## Task to complete
Please set down all of the data below verbatim.

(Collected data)
#####
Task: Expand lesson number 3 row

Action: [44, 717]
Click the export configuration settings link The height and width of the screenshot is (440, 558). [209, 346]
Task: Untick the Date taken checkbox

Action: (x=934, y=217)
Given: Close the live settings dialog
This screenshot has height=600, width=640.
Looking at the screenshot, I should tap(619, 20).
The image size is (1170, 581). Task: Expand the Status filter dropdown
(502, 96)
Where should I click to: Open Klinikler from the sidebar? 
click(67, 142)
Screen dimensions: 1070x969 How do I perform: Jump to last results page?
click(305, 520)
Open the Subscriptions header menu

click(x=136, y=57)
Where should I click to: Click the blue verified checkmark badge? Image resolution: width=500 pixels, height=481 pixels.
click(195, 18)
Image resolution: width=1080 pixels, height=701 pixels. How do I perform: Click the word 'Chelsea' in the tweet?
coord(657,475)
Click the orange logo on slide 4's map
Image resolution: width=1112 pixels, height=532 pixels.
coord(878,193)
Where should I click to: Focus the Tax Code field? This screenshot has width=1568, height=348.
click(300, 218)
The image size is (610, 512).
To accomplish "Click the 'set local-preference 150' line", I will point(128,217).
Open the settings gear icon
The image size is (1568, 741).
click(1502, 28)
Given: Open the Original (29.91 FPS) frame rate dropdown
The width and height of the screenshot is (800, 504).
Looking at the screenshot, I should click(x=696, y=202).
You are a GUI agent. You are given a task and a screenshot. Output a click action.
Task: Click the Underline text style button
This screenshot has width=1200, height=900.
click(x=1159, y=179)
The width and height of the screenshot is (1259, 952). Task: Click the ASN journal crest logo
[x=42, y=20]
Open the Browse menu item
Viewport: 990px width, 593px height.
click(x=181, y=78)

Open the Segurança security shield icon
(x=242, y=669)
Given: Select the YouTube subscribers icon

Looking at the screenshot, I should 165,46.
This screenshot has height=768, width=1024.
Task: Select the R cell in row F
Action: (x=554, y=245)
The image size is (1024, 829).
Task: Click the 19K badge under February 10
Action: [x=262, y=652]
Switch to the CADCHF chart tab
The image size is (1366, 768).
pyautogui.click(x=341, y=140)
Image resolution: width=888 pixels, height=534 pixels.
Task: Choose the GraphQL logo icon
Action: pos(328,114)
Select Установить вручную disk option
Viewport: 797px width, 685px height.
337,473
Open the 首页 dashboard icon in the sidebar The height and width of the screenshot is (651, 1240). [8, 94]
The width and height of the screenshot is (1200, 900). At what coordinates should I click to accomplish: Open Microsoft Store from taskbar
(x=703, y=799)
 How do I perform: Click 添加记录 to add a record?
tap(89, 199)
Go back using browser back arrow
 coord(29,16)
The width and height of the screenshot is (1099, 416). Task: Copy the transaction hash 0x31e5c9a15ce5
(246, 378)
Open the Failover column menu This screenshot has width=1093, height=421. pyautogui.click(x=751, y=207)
#####
## Response to the exercise
Task: Expand lesson number 3 row

Action: [44, 717]
Click the export configuration settings link The height and width of the screenshot is (440, 558). [209, 346]
Task: Untick the Date taken checkbox

Action: (x=934, y=217)
Given: Close the live settings dialog
This screenshot has height=600, width=640.
Looking at the screenshot, I should tap(619, 20).
The image size is (1170, 581). Task: Expand the Status filter dropdown
(502, 96)
Where should I click to: Open Klinikler from the sidebar? 
click(67, 142)
Screen dimensions: 1070x969 How do I perform: Jump to last results page?
click(305, 520)
Open the Subscriptions header menu

click(x=136, y=57)
Where should I click to: Click the blue verified checkmark badge? Image resolution: width=500 pixels, height=481 pixels.
click(195, 18)
Image resolution: width=1080 pixels, height=701 pixels. How do I perform: Click the word 'Chelsea' in the tweet?
coord(657,475)
Click the orange logo on slide 4's map
Image resolution: width=1112 pixels, height=532 pixels.
coord(878,193)
Where should I click to: Focus the Tax Code field? This screenshot has width=1568, height=348.
click(300, 218)
The image size is (610, 512).
To accomplish "Click the 'set local-preference 150' line", I will point(128,217).
Open the settings gear icon
The image size is (1568, 741).
click(1502, 28)
Given: Open the Original (29.91 FPS) frame rate dropdown
The width and height of the screenshot is (800, 504).
Looking at the screenshot, I should click(x=696, y=202).
You are a GUI agent. You are given a task and a screenshot. Output a click action.
Task: Click the Underline text style button
This screenshot has width=1200, height=900.
click(x=1159, y=179)
The width and height of the screenshot is (1259, 952). Task: Click the ASN journal crest logo
[x=42, y=20]
Open the Browse menu item
Viewport: 990px width, 593px height.
click(x=181, y=78)

Open the Segurança security shield icon
(x=242, y=669)
Given: Select the YouTube subscribers icon

Looking at the screenshot, I should 165,46.
This screenshot has height=768, width=1024.
Task: Select the R cell in row F
Action: (x=554, y=245)
The image size is (1024, 829).
Task: Click the 19K badge under February 10
Action: [x=262, y=652]
Switch to the CADCHF chart tab
The image size is (1366, 768).
pyautogui.click(x=341, y=140)
Image resolution: width=888 pixels, height=534 pixels.
Task: Choose the GraphQL logo icon
Action: pos(328,114)
Select Установить вручную disk option
Viewport: 797px width, 685px height.
337,473
Open the 首页 dashboard icon in the sidebar The height and width of the screenshot is (651, 1240). [8, 94]
The width and height of the screenshot is (1200, 900). At what coordinates should I click to accomplish: Open Microsoft Store from taskbar
(x=703, y=799)
 How do I perform: Click 添加记录 to add a record?
tap(89, 199)
Go back using browser back arrow
 coord(29,16)
The width and height of the screenshot is (1099, 416). Task: Copy the transaction hash 0x31e5c9a15ce5
(246, 378)
Open the Failover column menu This screenshot has width=1093, height=421. pyautogui.click(x=751, y=207)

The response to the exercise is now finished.